Stinson, S.W. (1998).  Seeking a feminist pedagogy for children’s dance. In S. Shapiro (Ed.), Dance, power, and difference:  Critical and feminist perspectives in dance education (pp. 23-47).  Champaign, IL:  Human Kinetics.

c. Entire book:

Stinson, S.W. (1988).  Dance for young children:  Finding the magic in movement. Reston, Virginia:  American Alliance for Health, Physical Education, Recreation and Dance.

4. If the quote is fewer than 40 words use quotation marks. Citation follows the quote, and punctuation follows the citation.

According to H'Doubler, dance "must be the responsibility of our educators" (1957, p. 59).
According to H'Doubler (1957), dance "must be the responsibility of our educators" (p. 59).

5. If the quote is more than 40 words use no quotation marks. Punctuation follows the quote, and citation follows the punctuation.

I felt affirmed in my memories by the words of Madeline Grumet (1988), who spoke to me when he wrote about body knowledge, like the knowledge that drives the car, plays the piano, navigates around the apartment without having to sketch a floor plan and chart a route in order to get from the bedroom to the bathroom.  Maurice Merleau-Ponty called it the knowledge of the body-subject, reminding us that it is through our bodies that we live in the world. (p. 3).

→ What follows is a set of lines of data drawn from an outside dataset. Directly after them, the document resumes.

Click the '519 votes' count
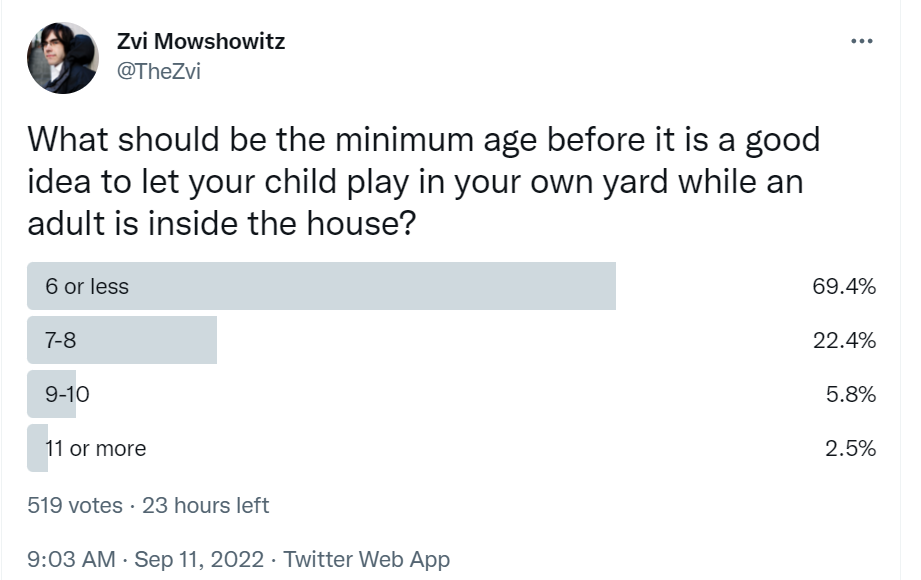Viewport: 921px width, 580px height. pyautogui.click(x=75, y=505)
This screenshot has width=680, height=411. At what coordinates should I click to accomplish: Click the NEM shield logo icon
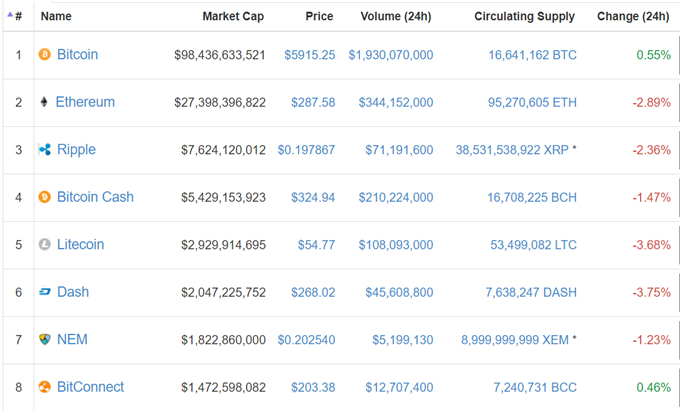point(45,339)
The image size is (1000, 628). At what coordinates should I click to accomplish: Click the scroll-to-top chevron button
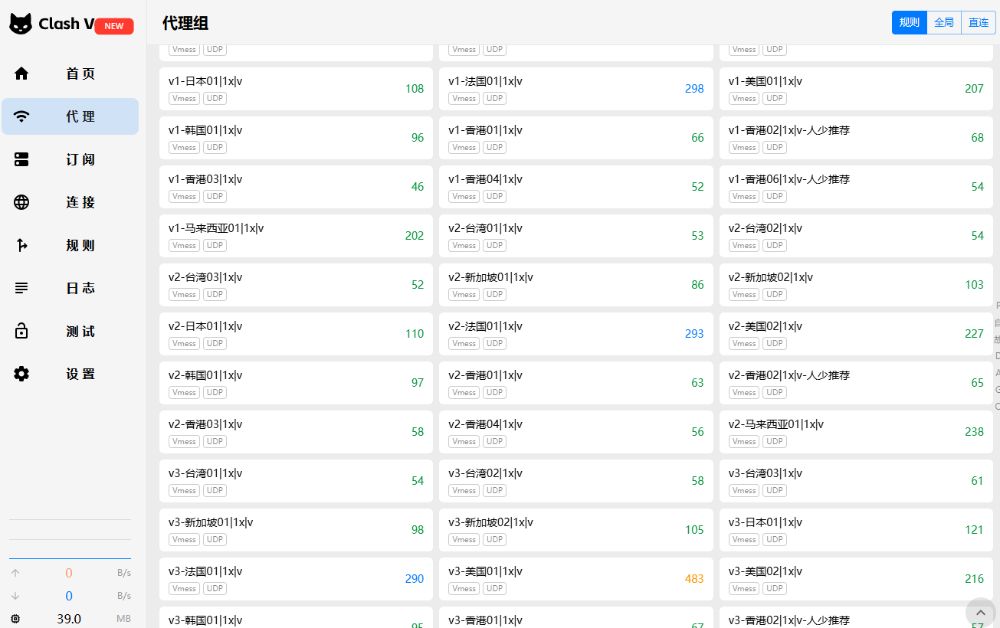[981, 611]
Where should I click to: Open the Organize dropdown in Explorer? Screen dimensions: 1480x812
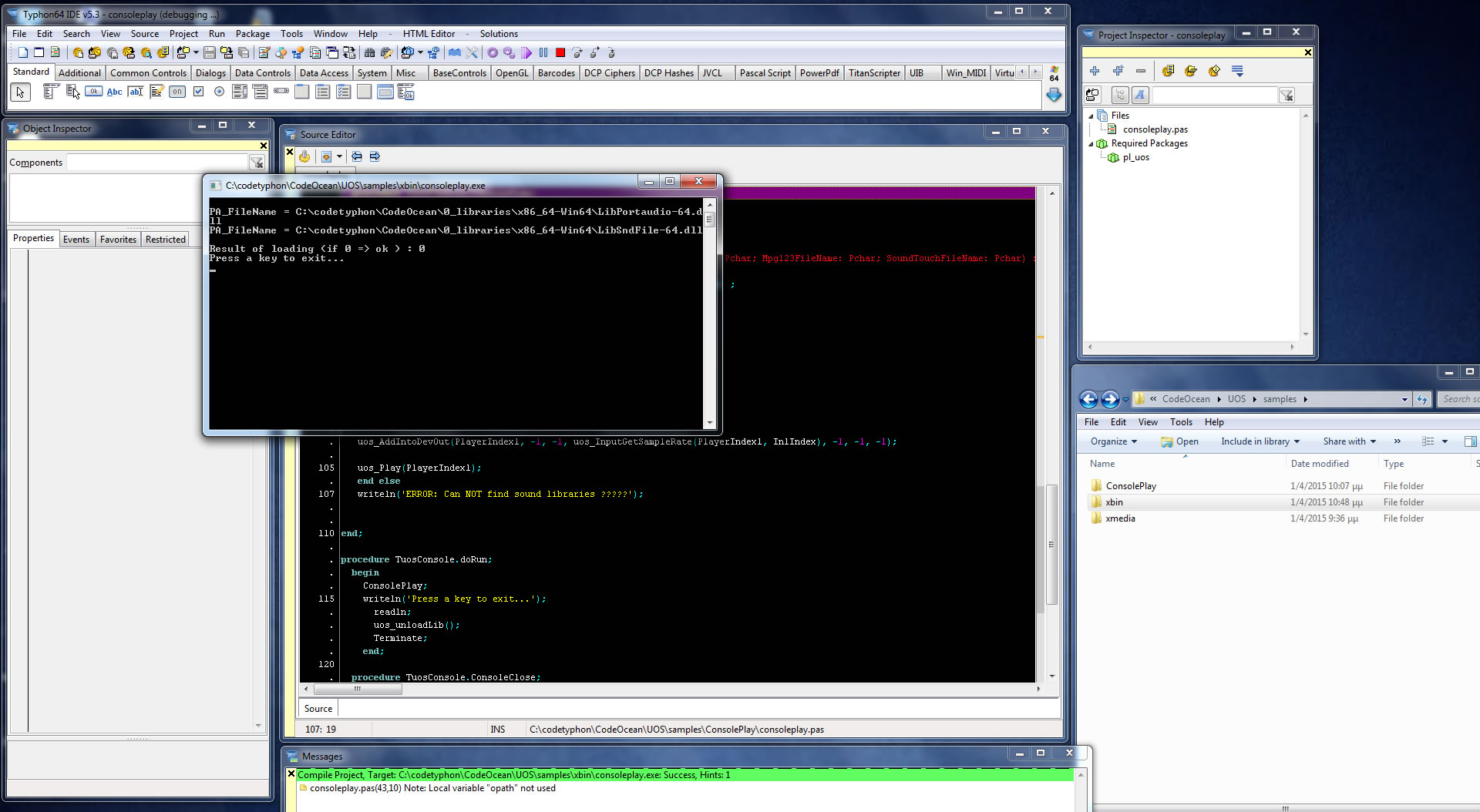pos(1113,441)
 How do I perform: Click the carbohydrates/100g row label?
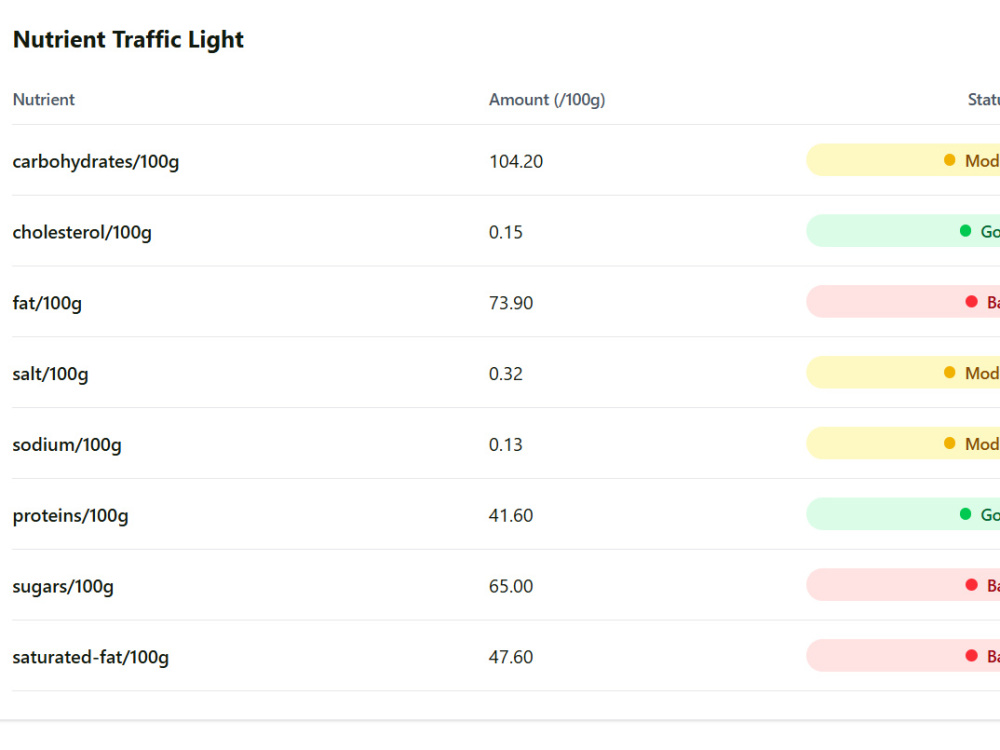point(96,162)
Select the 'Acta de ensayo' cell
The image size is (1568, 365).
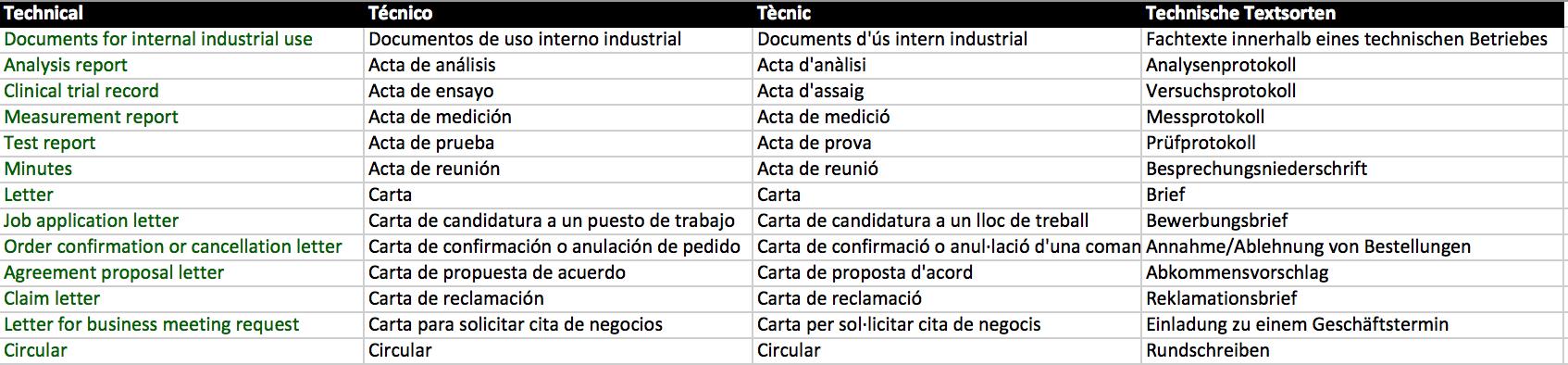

6. If the introduction is a complete sentence (and you could end it with a period), use a colon before the quote:

Tanner (1981) noted that children live in a different reality:  "His world is filled with fantasy" (p. 30).

7. If the introduction is not a sentence (and you would not ordinarily end it with a period), use a comma:

Tanner stated, "To a child anything seems possible" (1981, p. 30).